Preparei meu bastão para acerta o Murilo, ele se inclinou para trás deslizando pelo chão, se levantou rapidamente e com o bastão dele derrubou a Rena Rouge de costas no chão com uma pancada nas pernas.
Ao mesmo tempo, Bianca que havia escolhido a Rena, correu na direção do Carapace para dar um chute, mas ele se protegeu com o escudo, ela usou isso como impulso pra dar um mortal para trás esticando a mão, ela conseguiu saltar por cima da Rena e tirar o seu Miraculous.
Enquanto Nino se protegeu da Bianca a Gustavo foi na direção dele dando um chute em seu rosto, fazendo-o cair pelo golpe não esperado, antes que ele se recuperasse o Gustavo tirou o Miraculous dele.
Murilo após derrubar a Alya veio na minha direção, usando o bastão, ele lutava bem, Bianca veio me atacar, mas desviava dos seus golpes, estava tão distraído com a ofensiva deles dois que não percebi o Gustavo se preparando pra dar um rasteira, só o notei depois que estava no chão. Bianca usou o bastão para me acertar e tive que virar para o lado, com esse movimento o Gustavo conseguiu segurar meu braço esquerdo de uma forma que qualquer movimento forte, causaria uma fratura, Bianca conseguiu me dar uma chave no braço direito onde estava o anel, sempre forçando a minha mão para não fechar e o Murilo se aproximou puxando o anel desfazendo a transformação.
Assim que eu não era mais o Chat Noir eles me soltaram e consegui me levantar. Marinette se aproximou e olhou o celular.
— Menos de cinco minutos — ela falou simplesmente — Foi o tempo que três adolescentes levaram pra tirar os Miraculous dos maiores heróis de Paris.
— Eles são treinados para isso — Nino falou
— Assim como os capangas que levaram as crianças — ela rebateu simplesmente
— Conseguíamos lidar com Hawk Moth, vamos conseguir vencer esses caras — Alya falou, desviei o olhar, Mari percebeu e se aproximou dela
— Esses caras são piores que o Hawk Moth, Se ele fez o que fez foi pra ter a família de volta — ela falou séria — Esses caras não tem propósito nenhum a não ser propagar o caos com o poder dos Miraculous. Hawk Moth nunca tentou nos matar, mas se esses caras conseguirem tirar seus Miraculous, tenham certeza que eles os matarão.

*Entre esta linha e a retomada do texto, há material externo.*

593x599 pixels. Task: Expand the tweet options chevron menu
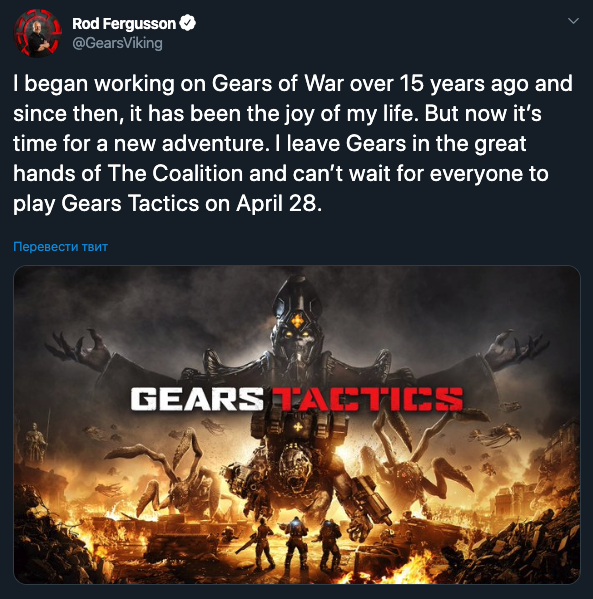point(573,21)
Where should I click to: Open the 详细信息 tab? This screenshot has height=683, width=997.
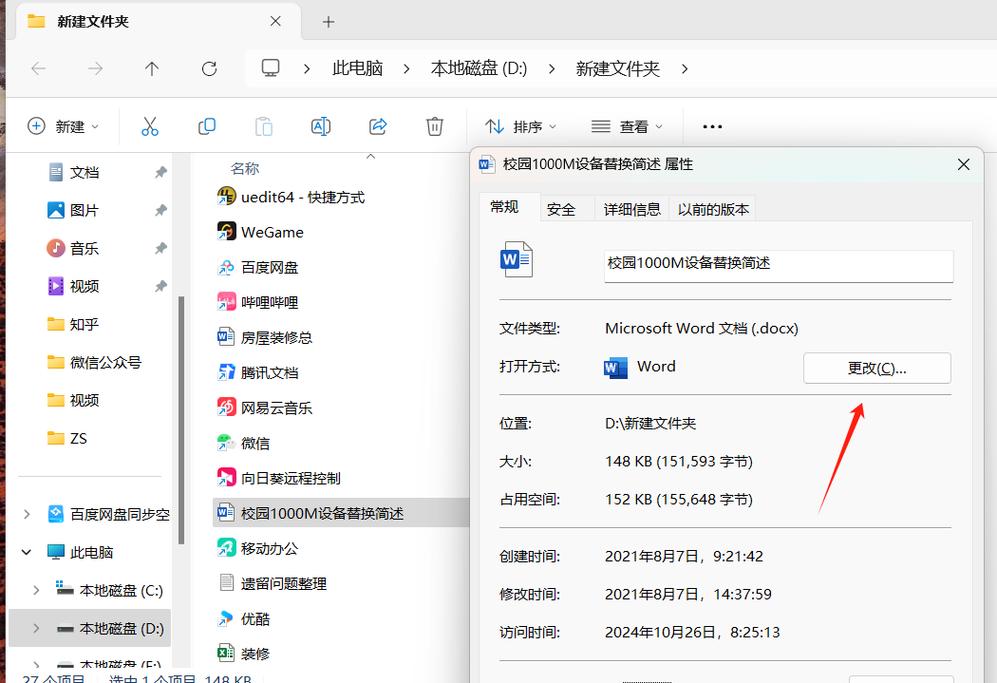click(631, 208)
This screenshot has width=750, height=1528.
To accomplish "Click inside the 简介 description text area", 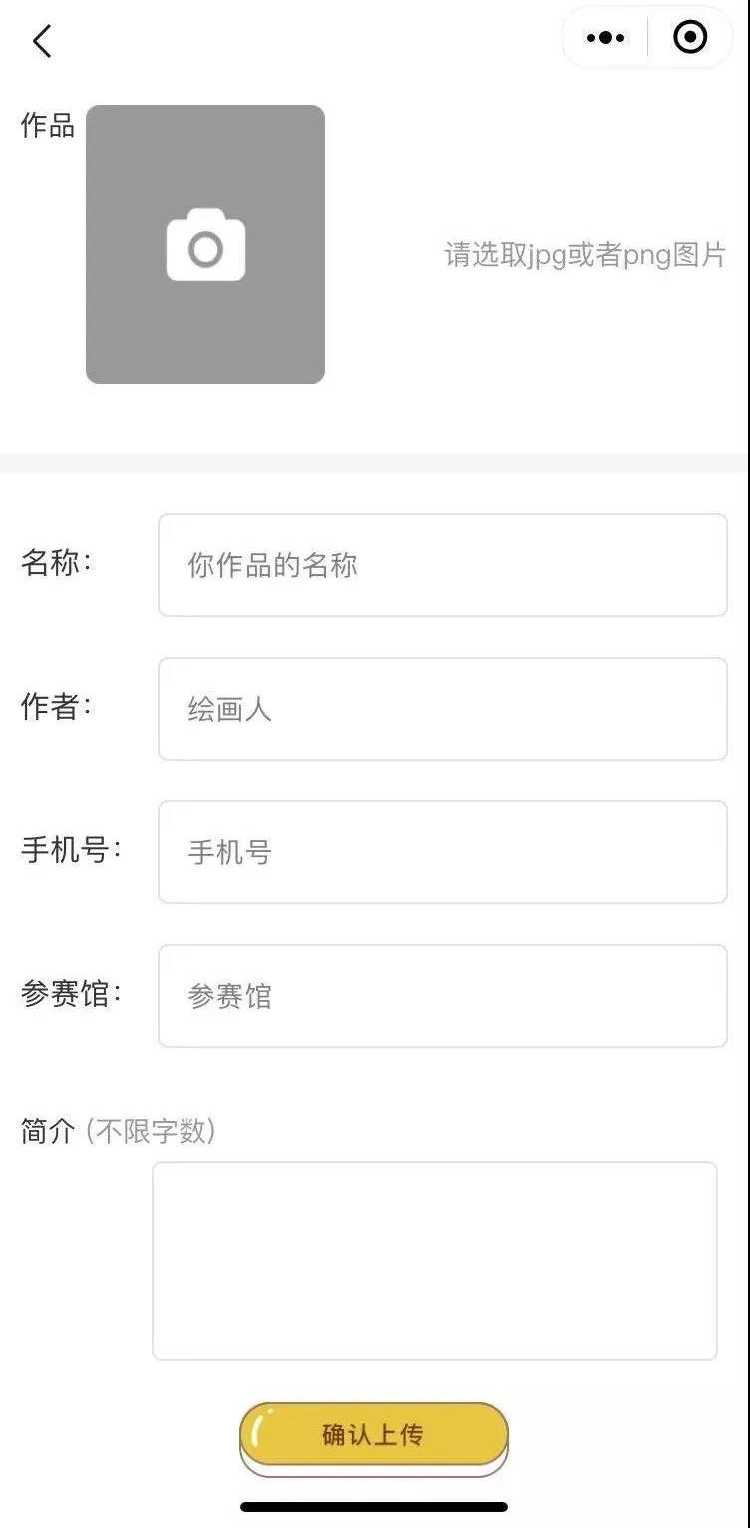I will [435, 1260].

Parei olhando-a, ela defendeu o meu pai, mesmo com todo mal que ela causou, todos os perigos que corremos por causa dele, ela ainda conseguia entende-lo.
— Devolvam a eles os Miraculous — Marinette falou se afastando
As crianças se aproximaram e devolveram os Miraculous. Observei a Mari olhar o celular como se lesse alguma coisa, falou algo com o Guilhermo que assentiu antes que ela saísse. Ele se aproximou do tatame onde estávamos.

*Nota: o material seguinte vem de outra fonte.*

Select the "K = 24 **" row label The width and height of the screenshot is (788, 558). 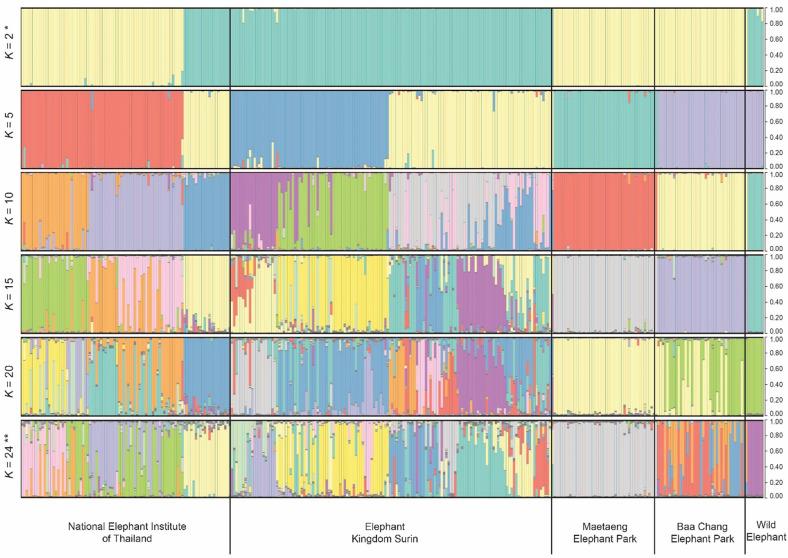(x=10, y=458)
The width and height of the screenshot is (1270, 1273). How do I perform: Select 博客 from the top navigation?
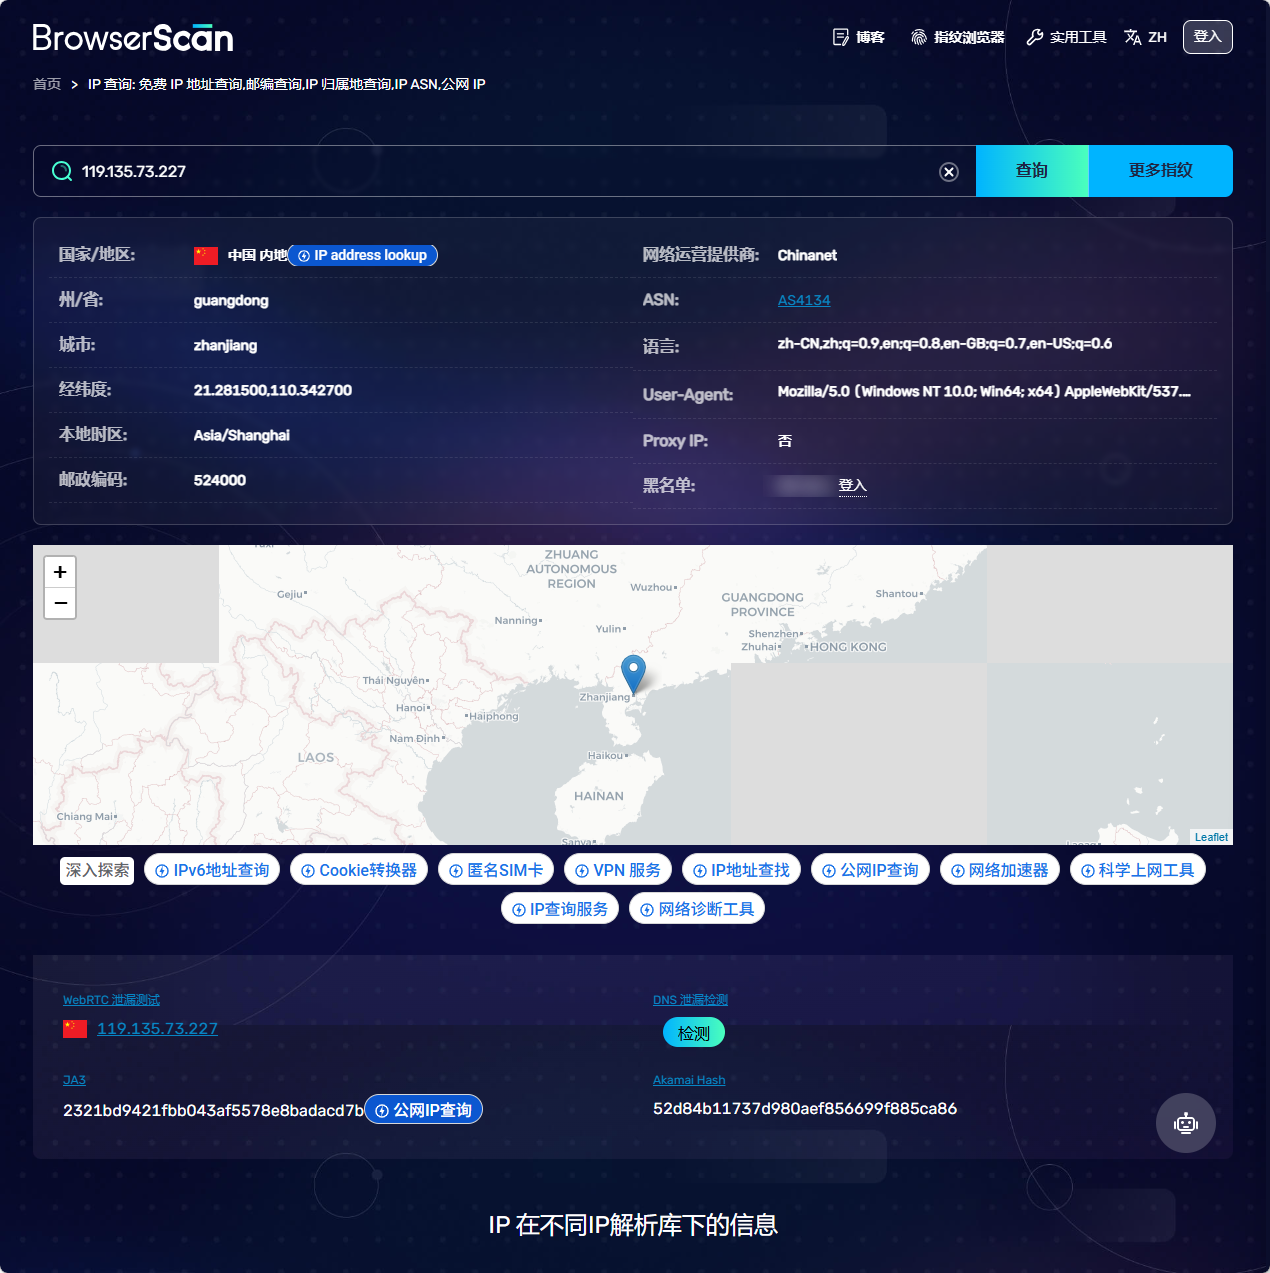click(868, 36)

— Retomem o treino com os outros — ele falou e as crianças assentiram
— Sim, Mestre — falaram em unissom antes de saírem
— Mestre? — perguntei intrigado
— Mari, Miguel e eu, fomos treinados no Templo do Tibete para sermos guardiões — ele respondeu simplesmente — Mari é a principal guardiã da caixa que está aqui e Miguel e eu somos auxiliares.
— Pelo que a Mari disse, acha que o Miguel... — Alya não concluiu a pergunta
— Eu não sei, mas torcemos para que ele esteva vivo — Guilhermo falou simplesmente e suspirou — Vamos seguir com o treino, o tempo tá passando e precisam estar preparados quando a hora chegar.
Nos posicionamos, dessa vez sem as transformações, ele era um ótimo instrutor, passamos algumas horas ali até sermos dispensados.